衛瓘現在是征北大將軍,都督幽州諸軍事,兼任幽州刺史、護烏恒校尉,同時還兼督平州,可謂大權在握。但是幽、平二州地處東北邊關,離洛陽亦有數千裏之遙。衛平此行並沒有指望能見到衛瓘,隻是想通過衛瓘留在洛陽的家人先套個近乎。走親戚,走親戚,親戚之間隻有多走動才會越來越親,擁有後世靈魂的衛平深知這個道理。
在洛陽城南有一條朱雀大街,這裏的地皮並不是有錢就能買到的,隻有當朝權貴才有資格住在這裏。衛瓘的府邸就在朱雀大街左數第三家,好大一片宅子,遠遠的便能看見兩隻石獅子雄糾糾氣昂昂地蹲在那裏,隻是朱漆大門緊閉,門上的獸首銅環在陽光下閃閃發亮。
衛平跳下馬,把韁繩丟給田華,自己則走向一旁的角門。他懂得規矩,知道這扇朱漆大門看上去氣派無比,卻隻有個擺設,唯有重要人物來訪時才會打開。而他隻是個少年,還是晚輩,自然沒有這個資格享受中門大開的待遇。

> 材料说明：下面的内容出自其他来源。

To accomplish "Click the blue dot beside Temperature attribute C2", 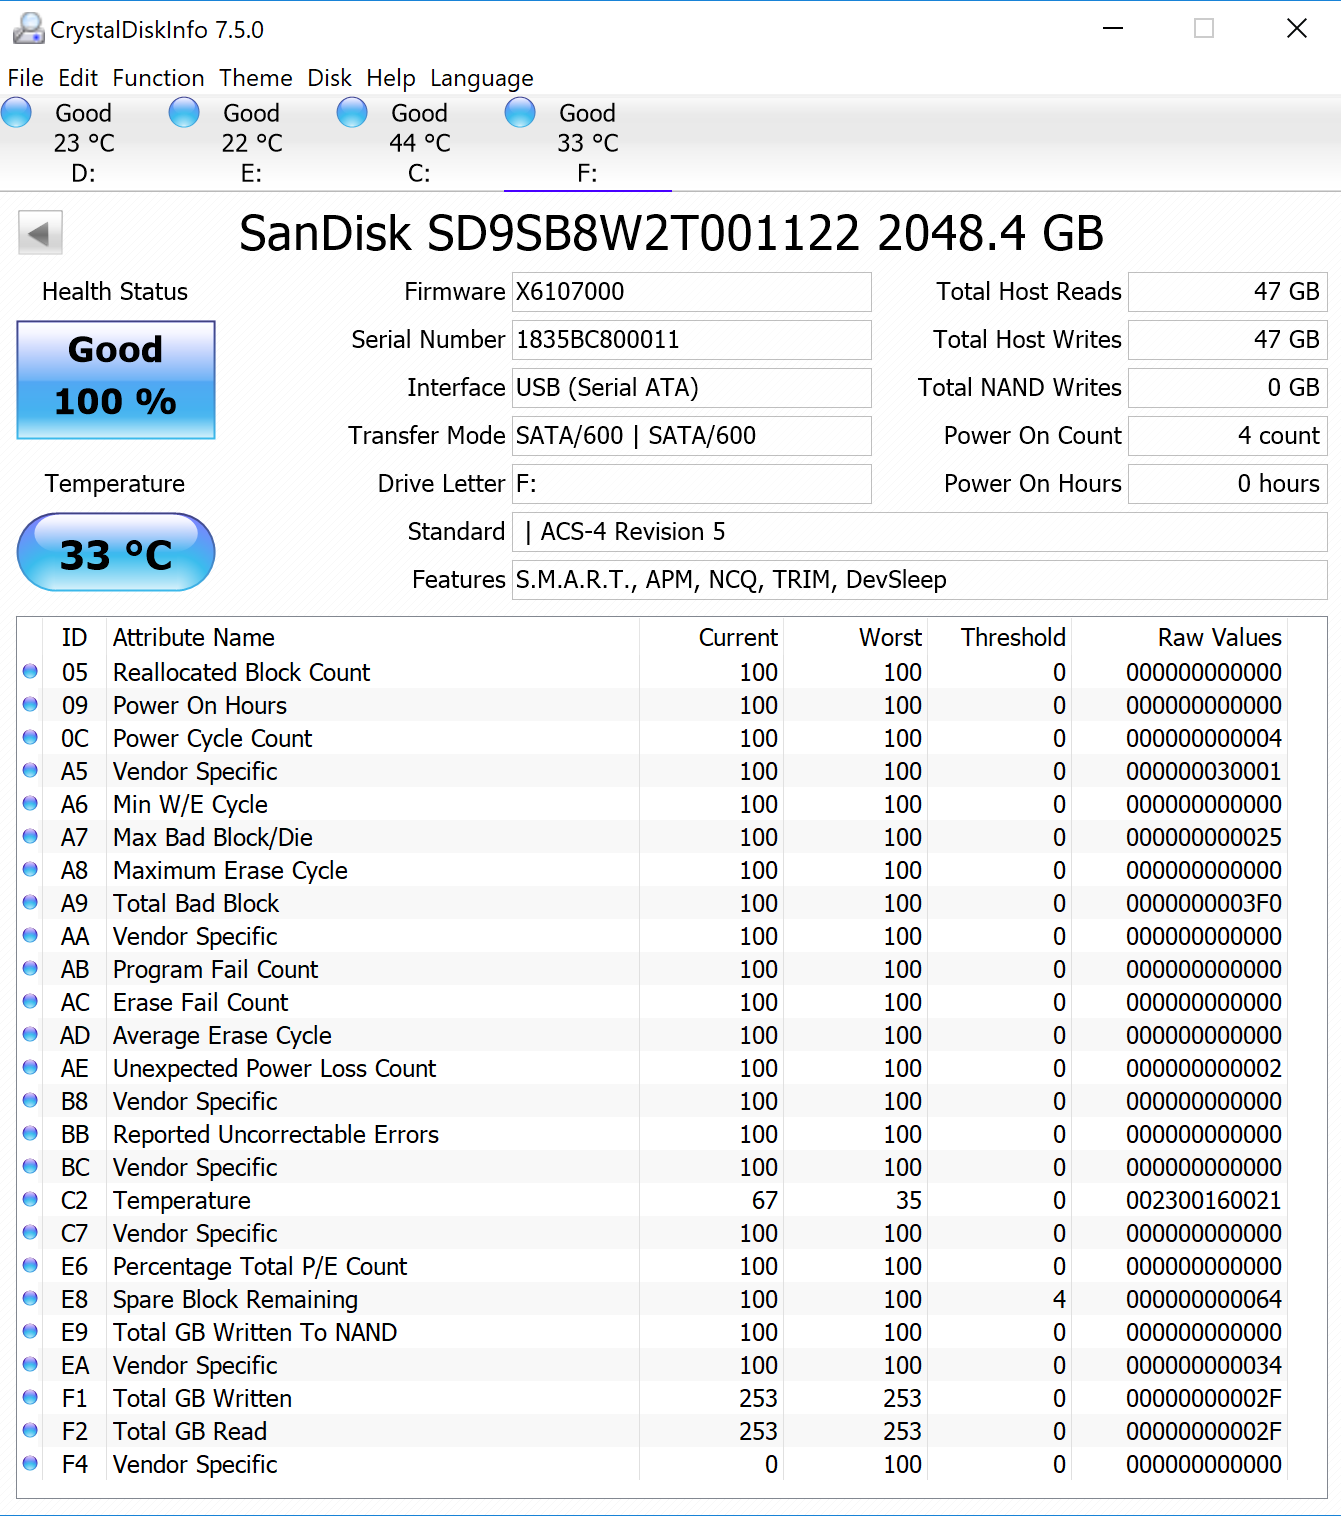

敲了十幾下,才從角門裏探出個青衣小帽的半邊身子。那人看了衛平一眼,見是個少年,頓時滿臉不耐煩地,皺著眉頭問道:“你是哪裏來的?要找誰?”
宰相門前七品官,衛瓘雖然還不是宰相,但當朝征北大將軍的門房依然氣勢十足。也就是看衛平衣著華麗,他說話還客氣點。要是換了田華來敲門,隻怕早就被趕出去了。
衛平自然不會跟他計較,拱手遞過一封貼子,笑道:“不知府裏現在是哪位公子當家,還望行個方便,通報一聲,就說河東衛平求見。”

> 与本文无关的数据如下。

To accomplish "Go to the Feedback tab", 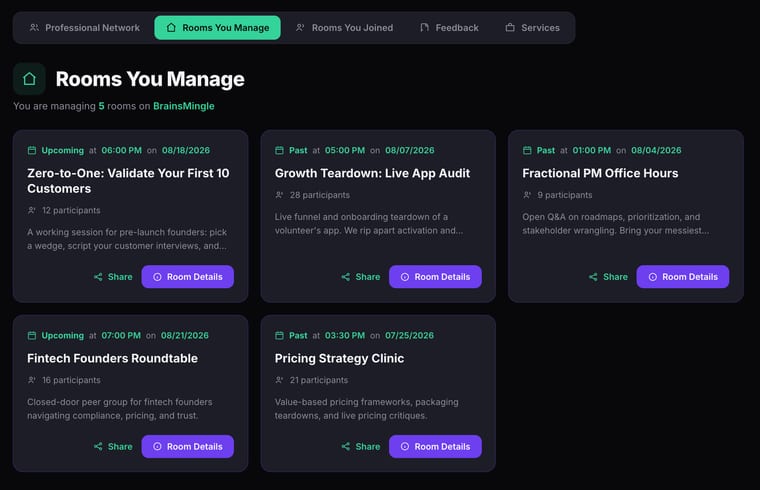I will 449,28.
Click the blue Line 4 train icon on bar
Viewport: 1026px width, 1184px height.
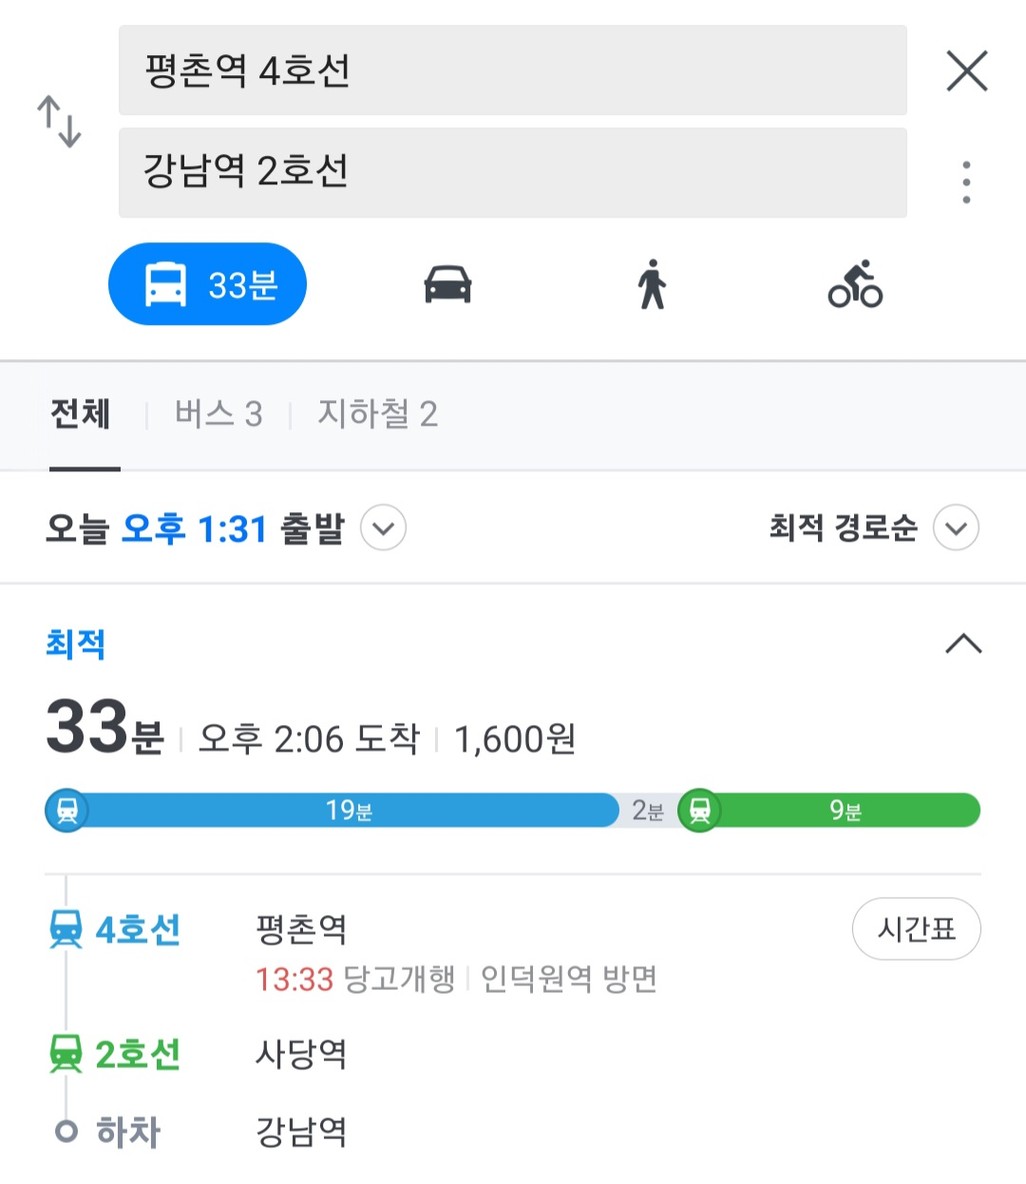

來自河東,又姓衛,多半便是衛瓘的族人了,門子的臉色稍稍緩和了些,但也是稍稍緩和了些而已。畢竟河東衛氏是個大家族,姓衛的人很多,誰知道這個少年跟老爺的關係近不近?不過,等他接過貼子,手這麼一捏,卻發現其下另有乾坤。他做了門子這麼多年,當然明白那是一小塊碎銀子,約摸在二兩上下,不由眉開眼笑,說道:“幾位公子都在家,不知道你要見的是哪一位?”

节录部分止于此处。